BEGIN Data extracts
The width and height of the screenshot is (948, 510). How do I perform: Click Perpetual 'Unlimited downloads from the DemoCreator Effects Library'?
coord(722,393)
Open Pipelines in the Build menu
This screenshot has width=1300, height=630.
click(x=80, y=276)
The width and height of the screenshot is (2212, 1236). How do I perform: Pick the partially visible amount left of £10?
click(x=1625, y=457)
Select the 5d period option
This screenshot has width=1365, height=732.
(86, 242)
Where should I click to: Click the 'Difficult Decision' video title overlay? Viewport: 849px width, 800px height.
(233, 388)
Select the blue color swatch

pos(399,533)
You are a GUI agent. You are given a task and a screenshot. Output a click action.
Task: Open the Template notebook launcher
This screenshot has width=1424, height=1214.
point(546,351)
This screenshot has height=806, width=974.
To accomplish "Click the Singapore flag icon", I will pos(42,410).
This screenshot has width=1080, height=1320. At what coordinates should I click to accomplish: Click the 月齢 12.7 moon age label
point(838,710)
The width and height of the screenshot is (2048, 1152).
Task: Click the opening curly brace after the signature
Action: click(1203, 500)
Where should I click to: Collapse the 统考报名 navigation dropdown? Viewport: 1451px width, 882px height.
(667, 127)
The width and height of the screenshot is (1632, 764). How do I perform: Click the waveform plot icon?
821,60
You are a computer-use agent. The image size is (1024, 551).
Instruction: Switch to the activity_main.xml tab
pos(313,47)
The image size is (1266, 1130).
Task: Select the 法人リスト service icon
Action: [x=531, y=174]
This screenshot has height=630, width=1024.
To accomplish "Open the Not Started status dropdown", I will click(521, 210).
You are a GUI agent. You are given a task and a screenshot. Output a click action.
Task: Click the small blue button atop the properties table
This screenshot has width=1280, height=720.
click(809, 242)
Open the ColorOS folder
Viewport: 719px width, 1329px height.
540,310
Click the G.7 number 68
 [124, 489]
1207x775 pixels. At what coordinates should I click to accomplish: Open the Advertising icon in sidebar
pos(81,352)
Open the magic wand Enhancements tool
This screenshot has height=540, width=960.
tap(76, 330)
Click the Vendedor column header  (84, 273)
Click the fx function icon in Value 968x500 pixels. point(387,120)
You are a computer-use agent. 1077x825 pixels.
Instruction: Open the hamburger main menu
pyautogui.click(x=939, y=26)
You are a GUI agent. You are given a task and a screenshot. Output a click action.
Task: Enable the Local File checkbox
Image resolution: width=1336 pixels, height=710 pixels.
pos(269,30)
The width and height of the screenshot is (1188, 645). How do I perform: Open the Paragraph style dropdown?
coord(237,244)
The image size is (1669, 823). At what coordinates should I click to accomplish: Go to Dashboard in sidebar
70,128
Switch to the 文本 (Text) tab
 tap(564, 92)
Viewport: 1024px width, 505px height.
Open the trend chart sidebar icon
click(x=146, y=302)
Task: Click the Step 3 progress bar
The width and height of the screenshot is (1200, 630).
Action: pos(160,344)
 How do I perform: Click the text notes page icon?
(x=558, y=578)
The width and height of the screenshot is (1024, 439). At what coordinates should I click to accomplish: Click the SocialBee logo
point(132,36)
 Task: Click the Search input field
END Data extracts
▸ **What is expected**
Would you transcribe the records above exactly, leaving nothing out?

▸ **Exercise answer**
The width and height of the screenshot is (948, 510). How do I perform: Click Perpetual 'Unlimited downloads from the DemoCreator Effects Library'?
coord(722,393)
Open Pipelines in the Build menu
This screenshot has width=1300, height=630.
click(x=80, y=276)
The width and height of the screenshot is (2212, 1236). How do I perform: Pick the partially visible amount left of £10?
click(x=1625, y=457)
Select the 5d period option
This screenshot has width=1365, height=732.
(86, 242)
Where should I click to: Click the 'Difficult Decision' video title overlay? Viewport: 849px width, 800px height.
(233, 388)
Select the blue color swatch

pos(399,533)
You are a GUI agent. You are given a task and a screenshot. Output a click action.
Task: Open the Template notebook launcher
This screenshot has width=1424, height=1214.
point(546,351)
This screenshot has height=806, width=974.
To accomplish "Click the Singapore flag icon", I will pos(42,410).
This screenshot has width=1080, height=1320. At what coordinates should I click to accomplish: Click the 月齢 12.7 moon age label
point(838,710)
The width and height of the screenshot is (2048, 1152).
Task: Click the opening curly brace after the signature
Action: click(1203, 500)
Where should I click to: Collapse the 统考报名 navigation dropdown? Viewport: 1451px width, 882px height.
(667, 127)
The width and height of the screenshot is (1632, 764). How do I perform: Click the waveform plot icon?
821,60
You are a computer-use agent. The image size is (1024, 551).
Instruction: Switch to the activity_main.xml tab
pos(313,47)
The image size is (1266, 1130).
Task: Select the 法人リスト service icon
Action: [x=531, y=174]
This screenshot has height=630, width=1024.
To accomplish "Open the Not Started status dropdown", I will click(521, 210).
You are a GUI agent. You are given a task and a screenshot. Output a click action.
Task: Click the small blue button atop the properties table
This screenshot has width=1280, height=720.
click(809, 242)
Open the ColorOS folder
Viewport: 719px width, 1329px height.
540,310
Click the G.7 number 68
 [124, 489]
1207x775 pixels. At what coordinates should I click to accomplish: Open the Advertising icon in sidebar
pos(81,352)
Open the magic wand Enhancements tool
This screenshot has height=540, width=960.
tap(76, 330)
Click the Vendedor column header  (84, 273)
Click the fx function icon in Value 968x500 pixels. point(387,120)
You are a computer-use agent. 1077x825 pixels.
Instruction: Open the hamburger main menu
pyautogui.click(x=939, y=26)
You are a GUI agent. You are given a task and a screenshot. Output a click action.
Task: Enable the Local File checkbox
Image resolution: width=1336 pixels, height=710 pixels.
pos(269,30)
The width and height of the screenshot is (1188, 645). How do I perform: Open the Paragraph style dropdown?
coord(237,244)
The image size is (1669, 823). At what coordinates should I click to accomplish: Go to Dashboard in sidebar
70,128
Switch to the 文本 (Text) tab
 tap(564, 92)
Viewport: 1024px width, 505px height.
Open the trend chart sidebar icon
click(x=146, y=302)
Task: Click the Step 3 progress bar
The width and height of the screenshot is (1200, 630).
Action: pos(160,344)
 How do I perform: Click the text notes page icon?
(x=558, y=578)
The width and height of the screenshot is (1024, 439). At what coordinates should I click to accomplish: Click the SocialBee logo
point(132,36)
 Task: Click the Search input field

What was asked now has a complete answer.